You can walk the loop of Chanticleer in twenty minutes, or you can choose a bench or a blanket of grass and sit there and wait for a bird, a thought, a cloud. At Chanticleer I did as I pleased walking sometimes, at times almost running, often sitting on a hill of green or beneath a tree or right beside a stream. Looking, seeing, breathing, living. Being a woman who grows. I wanted, at times, to be planted in that ground. I wanted the face of a flower.

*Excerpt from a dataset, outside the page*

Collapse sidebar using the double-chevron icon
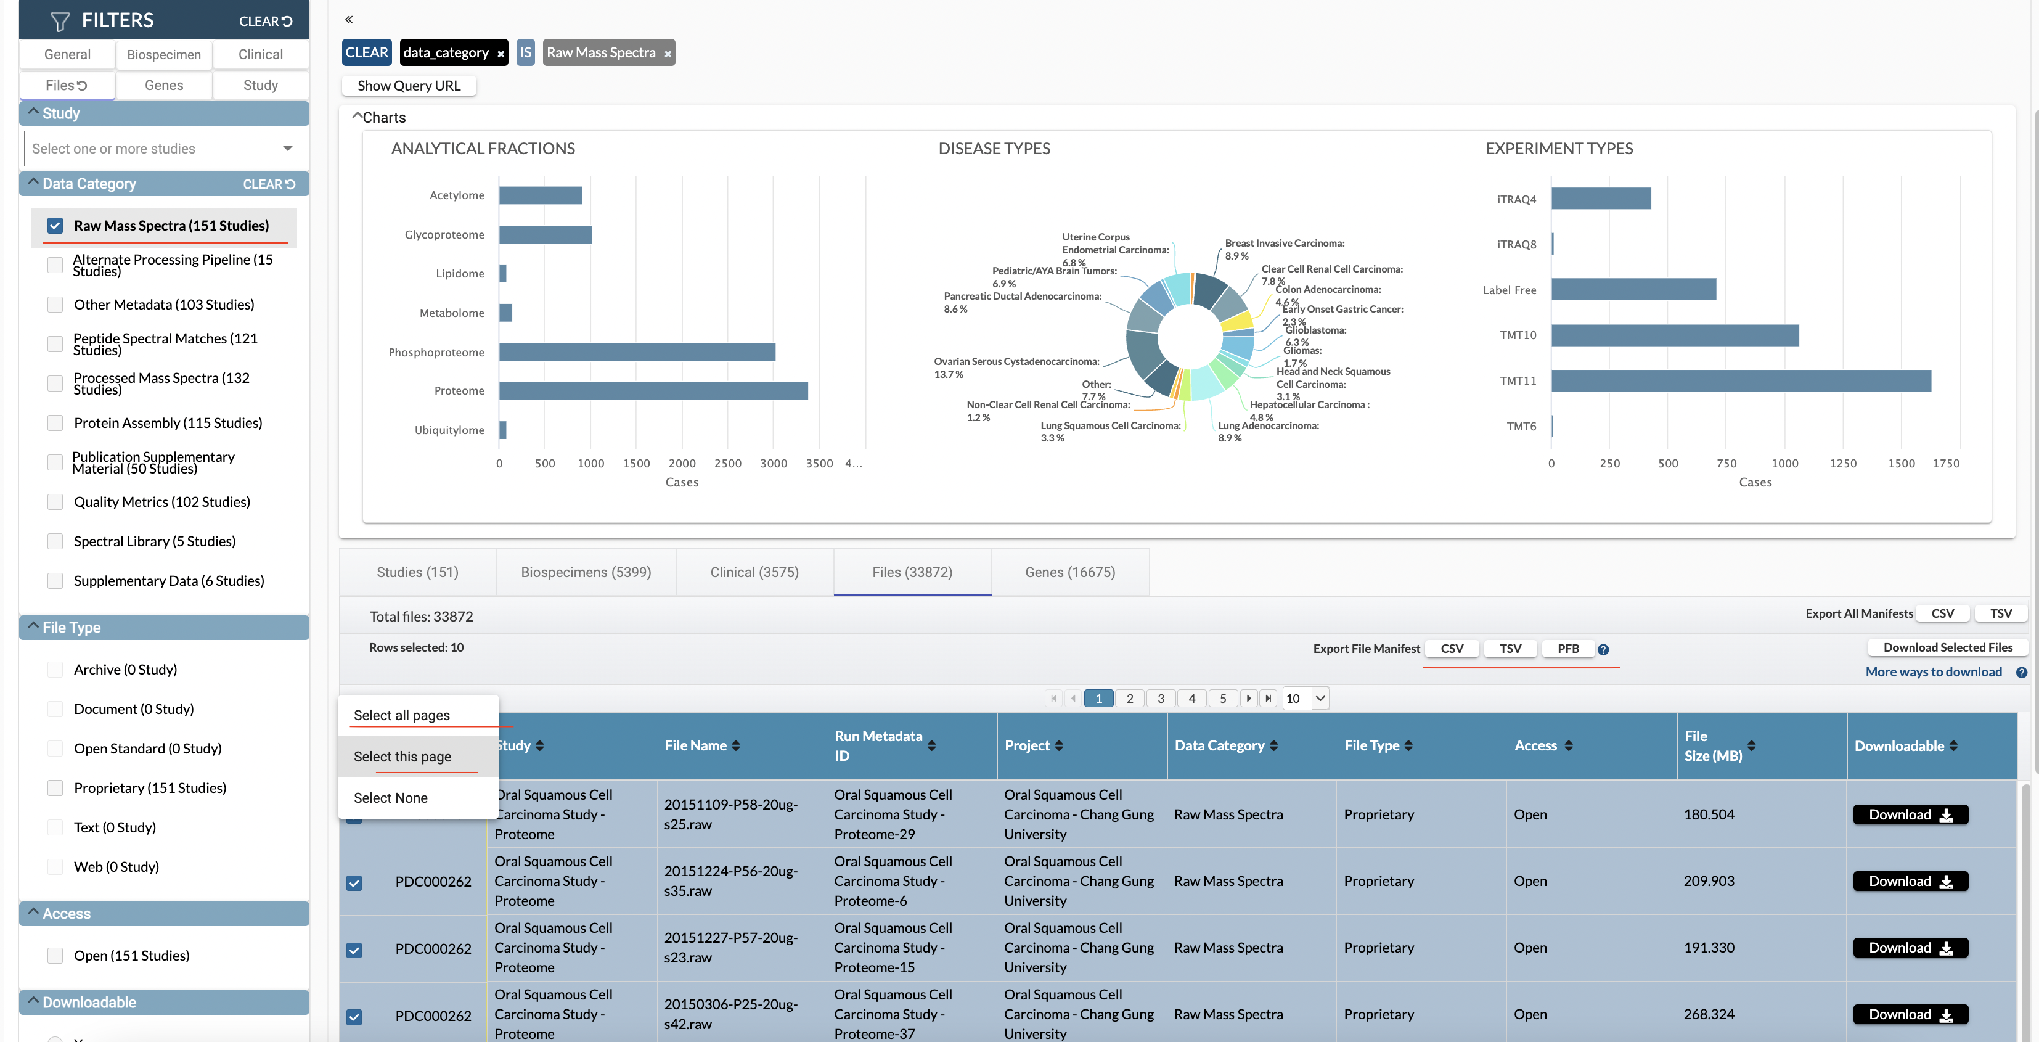2039x1042 pixels. [x=349, y=20]
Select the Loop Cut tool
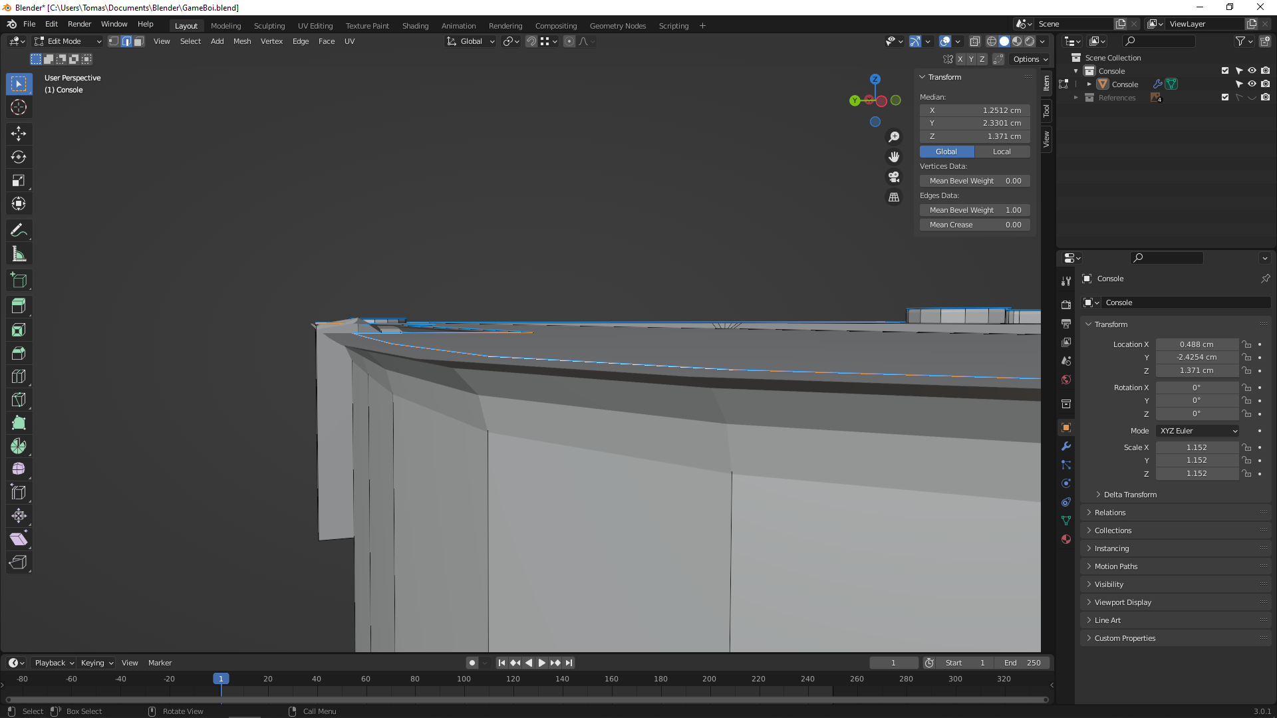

This is a book about land and about how land, like us, changes over time. It is a book about legacies and ghosts, a book about what happens when we recognize and honor the selves that, in the hurry of our lives, weve left behind. It is a book about our need to preserve the things we love, and our need to let them go. Lock a seed in a jar, and it will never grow. Nudge the seed into the soil, and if you wait and water and watch and have faith, there will be a bud.

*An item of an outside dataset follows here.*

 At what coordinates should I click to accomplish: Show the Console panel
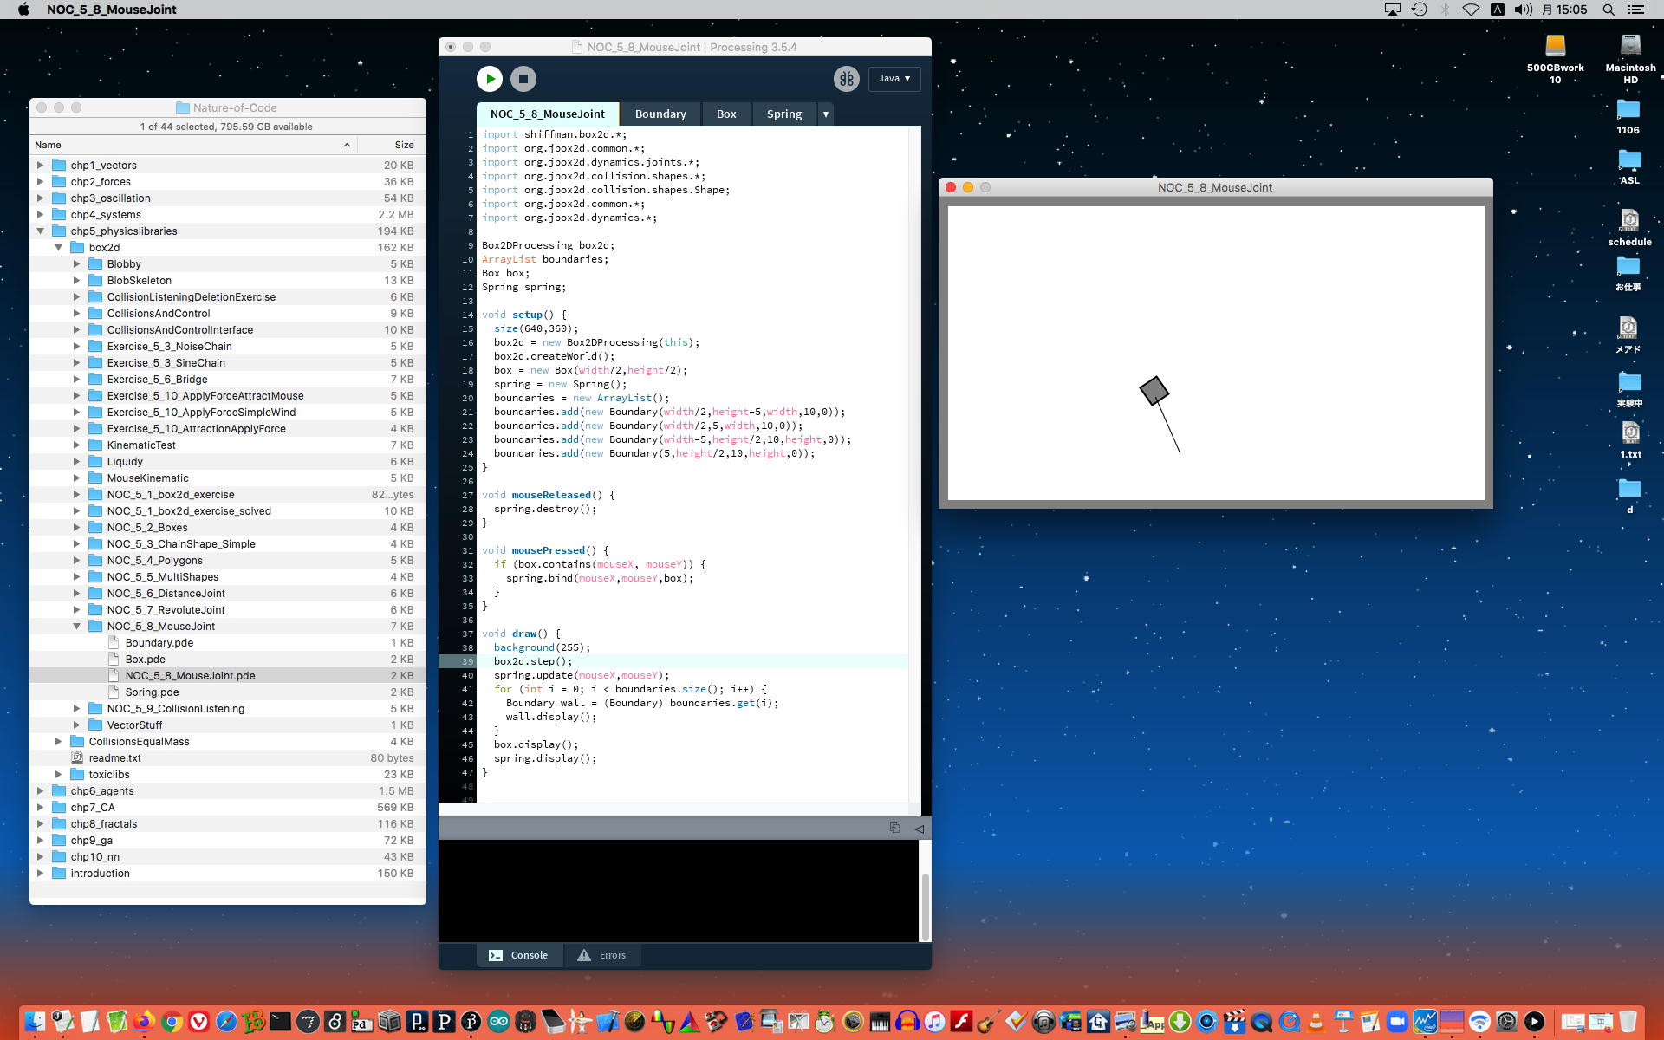tap(518, 955)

The paradox that all writers come to is the paradox of details. Too few of them, and no story can feel true. Too many, and the story drowns inside its own conceit and expects too much from those who hear it. We want to tell stories that reverberate. We want to make our story plural. We want, as the great poet Pablo Neruda once wrote, poetry worn away as if by acid by the labor of hands, impregnated with sweat and smoke, smelling of lilies and of urine, splashed by the variety of what we do, legally or illegally. We want to write as right as that. As meaningfully and as on purpose.